Données affichées ->

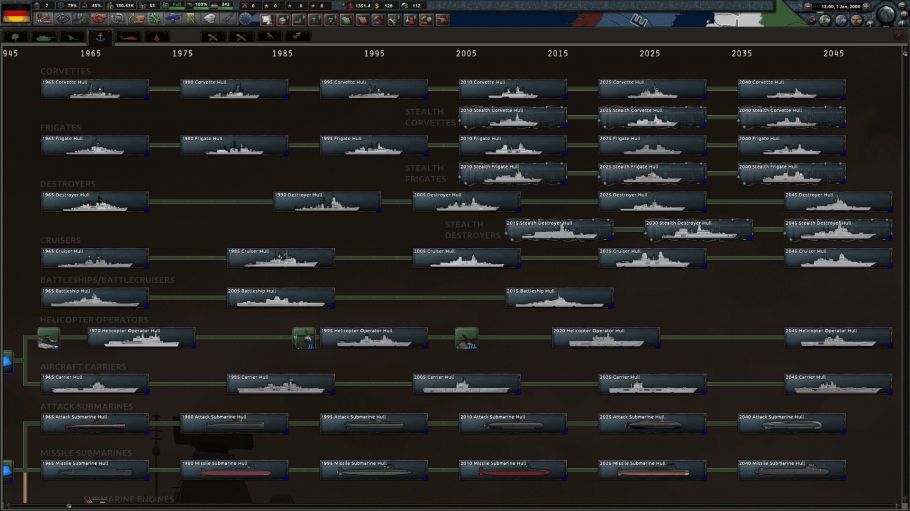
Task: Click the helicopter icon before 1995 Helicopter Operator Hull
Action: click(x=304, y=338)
---
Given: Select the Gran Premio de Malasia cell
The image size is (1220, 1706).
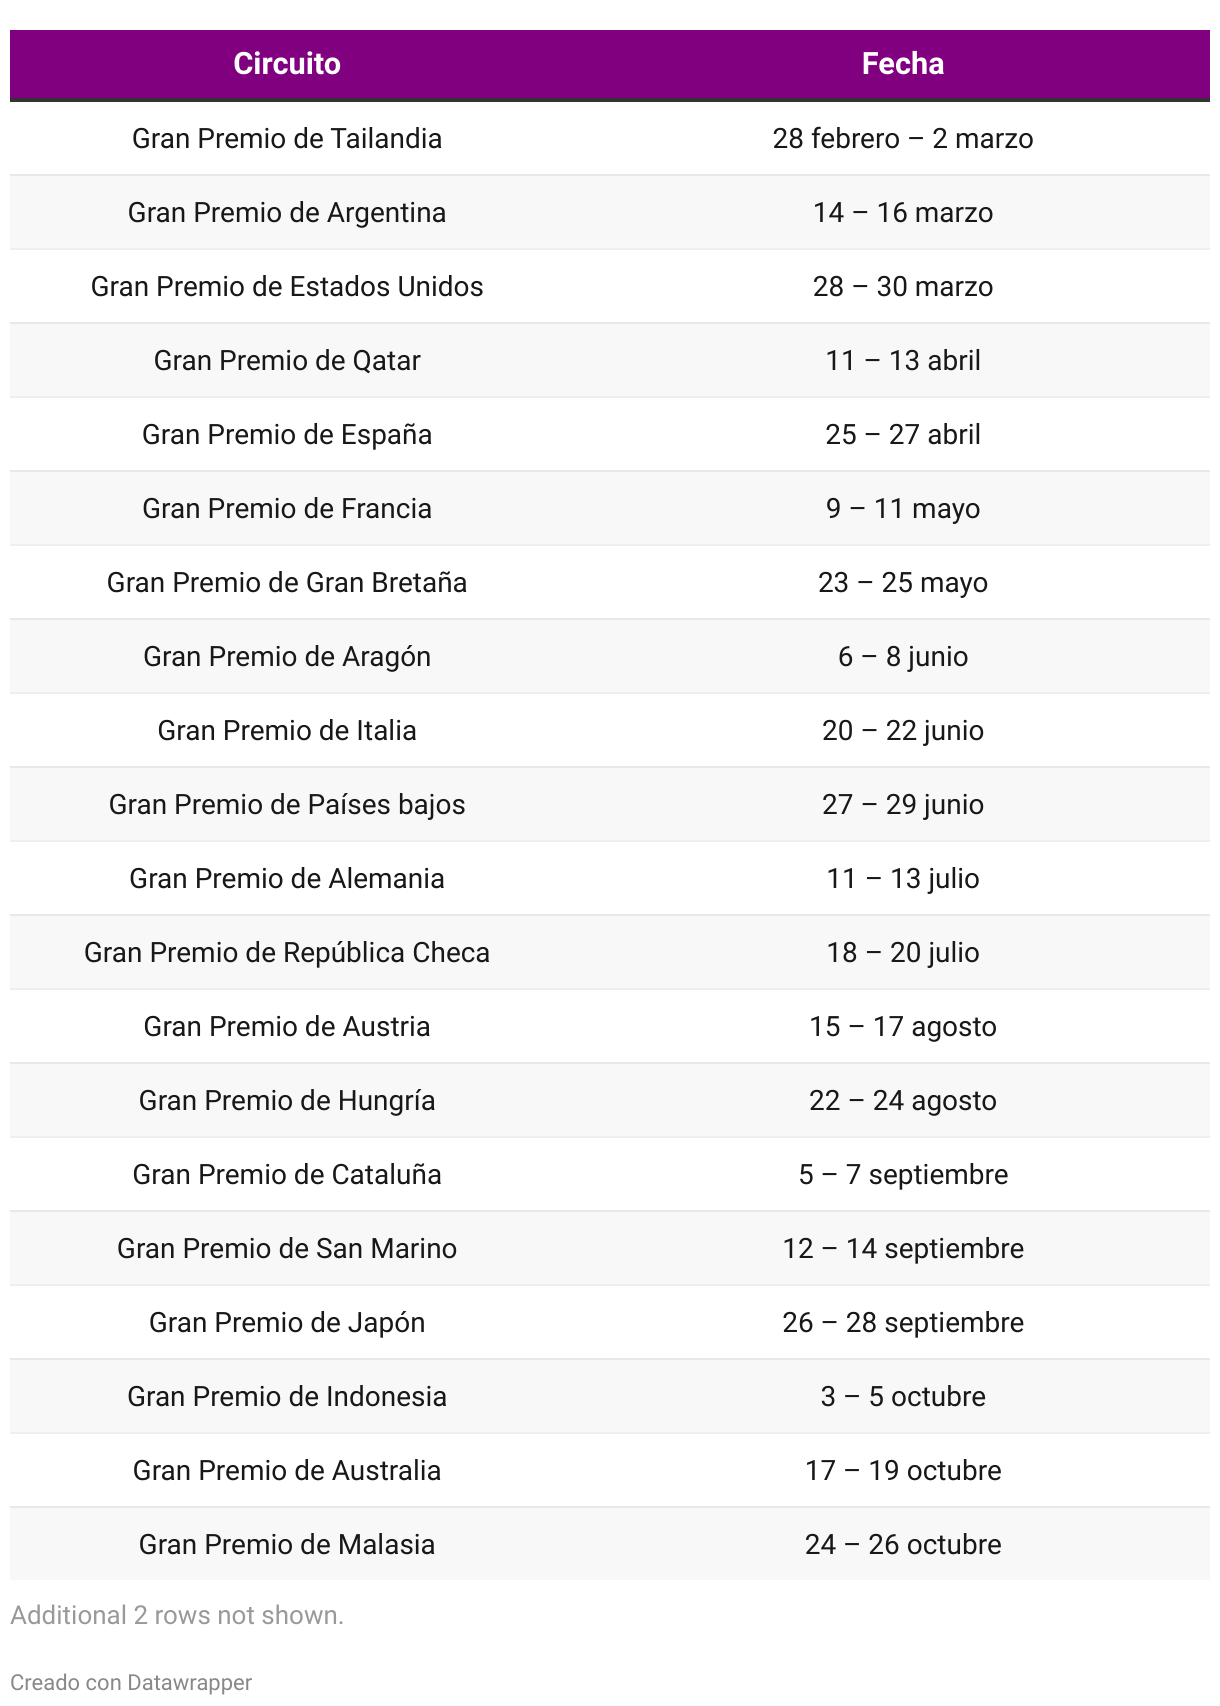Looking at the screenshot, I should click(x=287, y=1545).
* * *
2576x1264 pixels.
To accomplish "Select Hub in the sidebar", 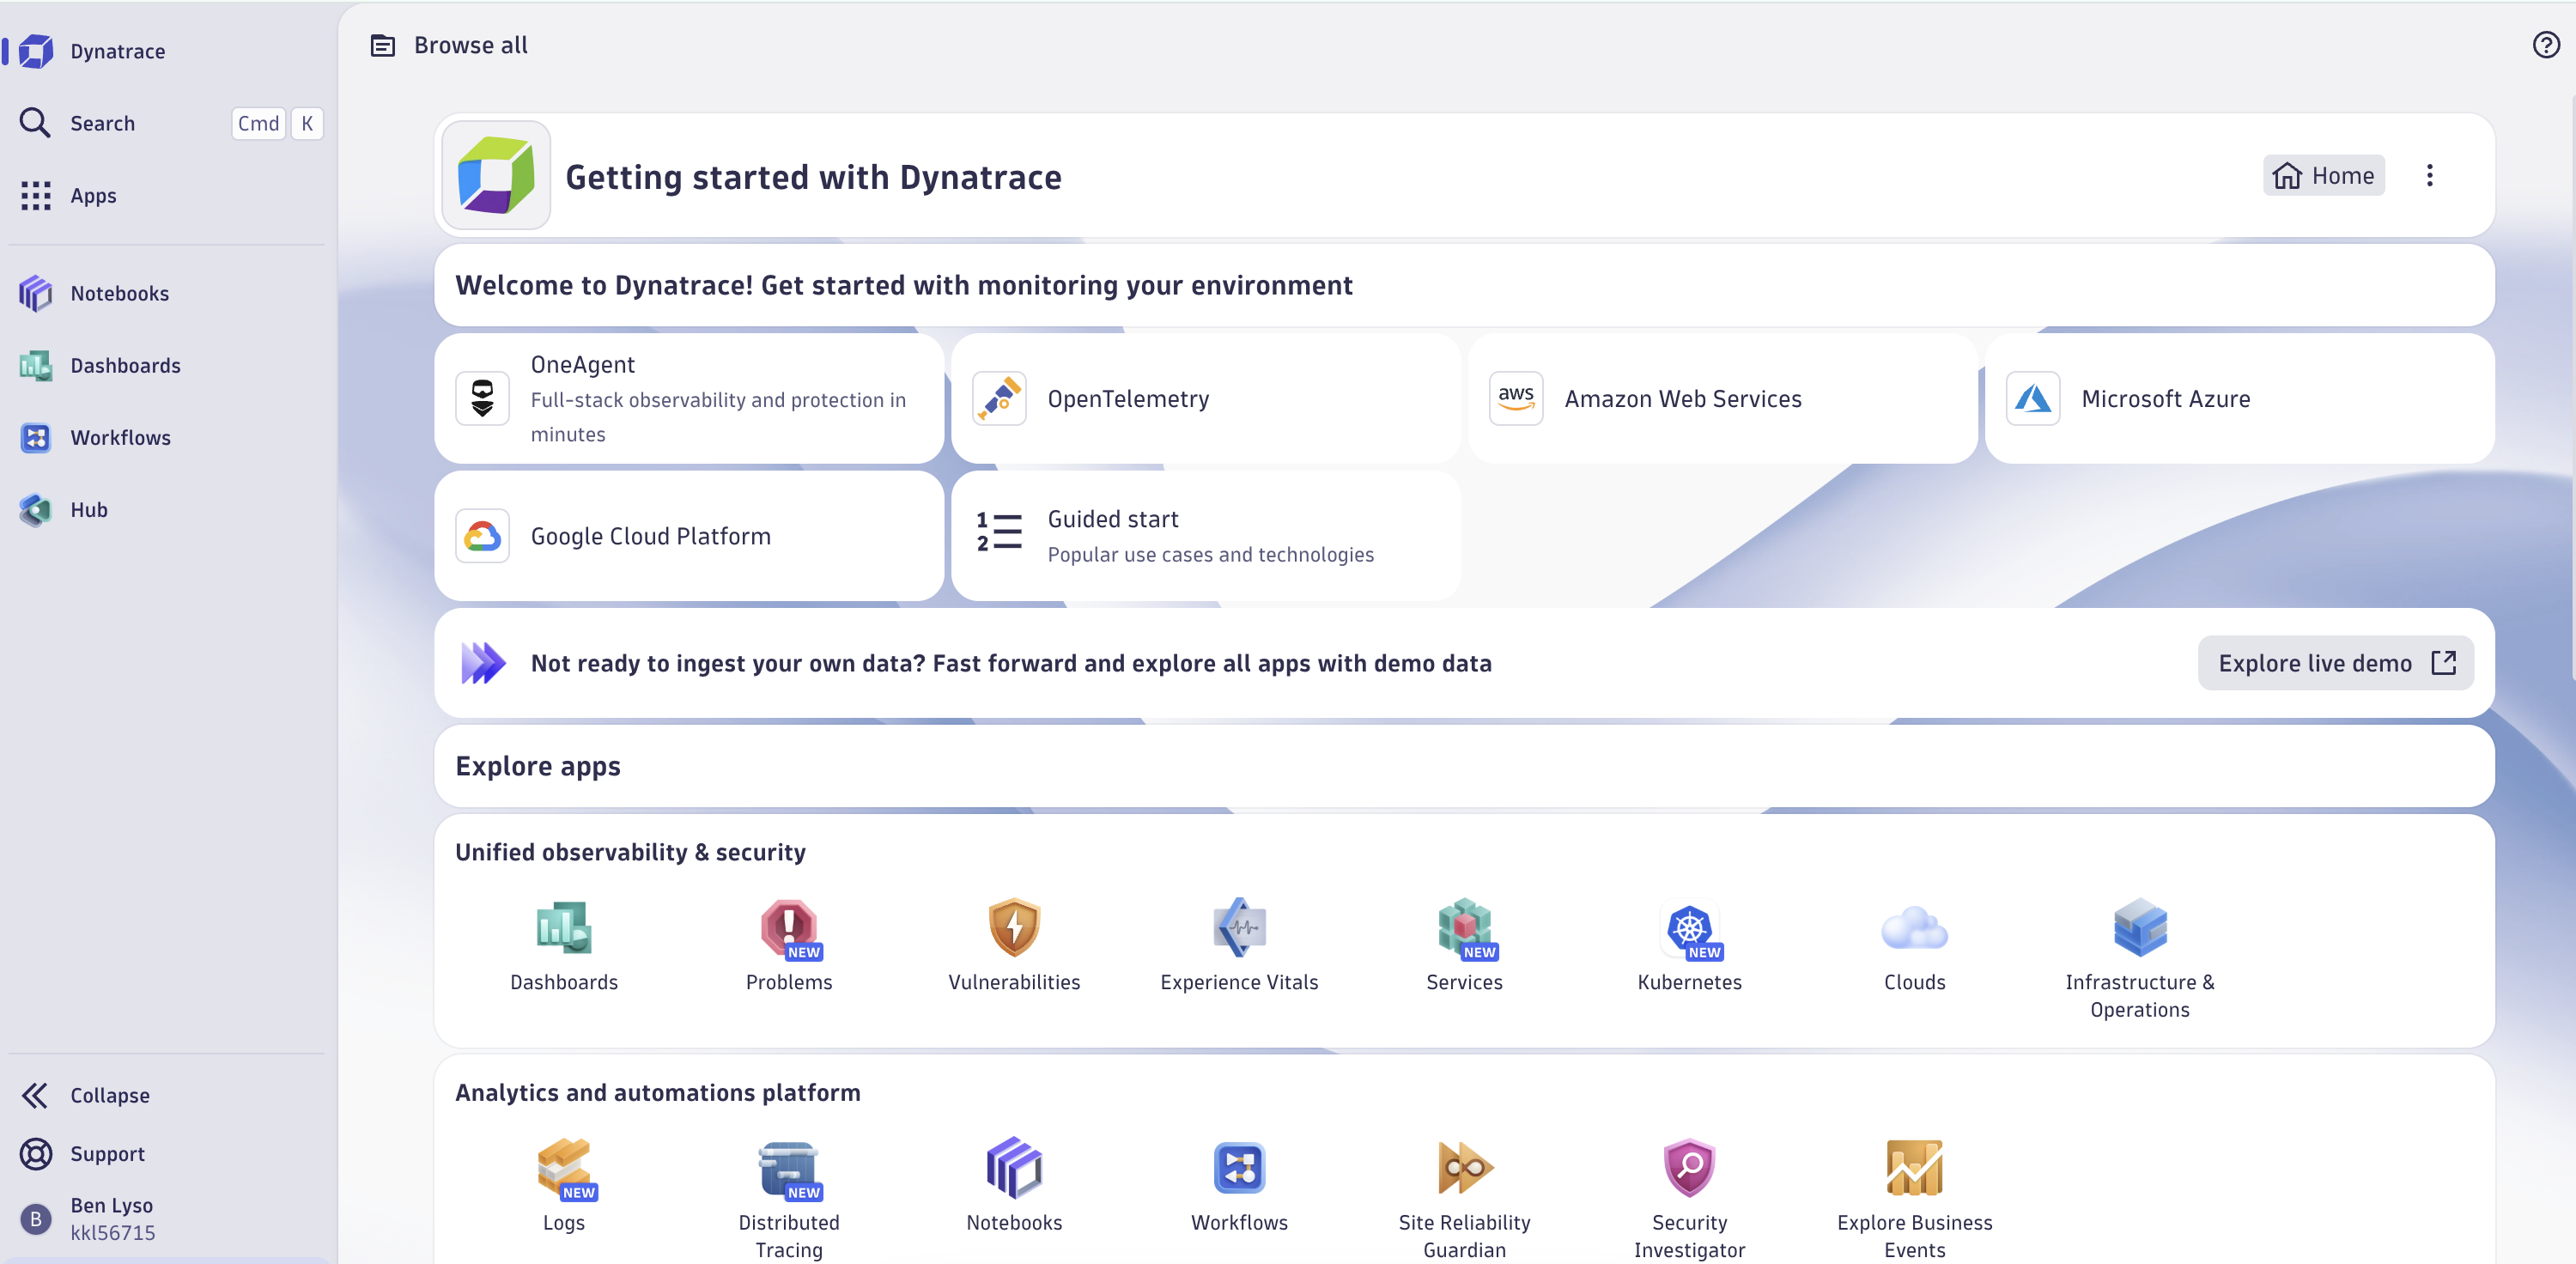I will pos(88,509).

Consigne -> Reproduisez à l'identique les lignes, de celle qui contient "Given: Select the Gran Premio de Malasia cell" jusqu'à celle qui contient "Looking at the", ces deux lignes comprises. Laissez les images de côté dans votre réponse.

Réponse à la consigne ->
Given: Select the Gran Premio de Malasia cell
The image size is (1220, 1706).
Looking at the screenshot, I should click(x=287, y=1545).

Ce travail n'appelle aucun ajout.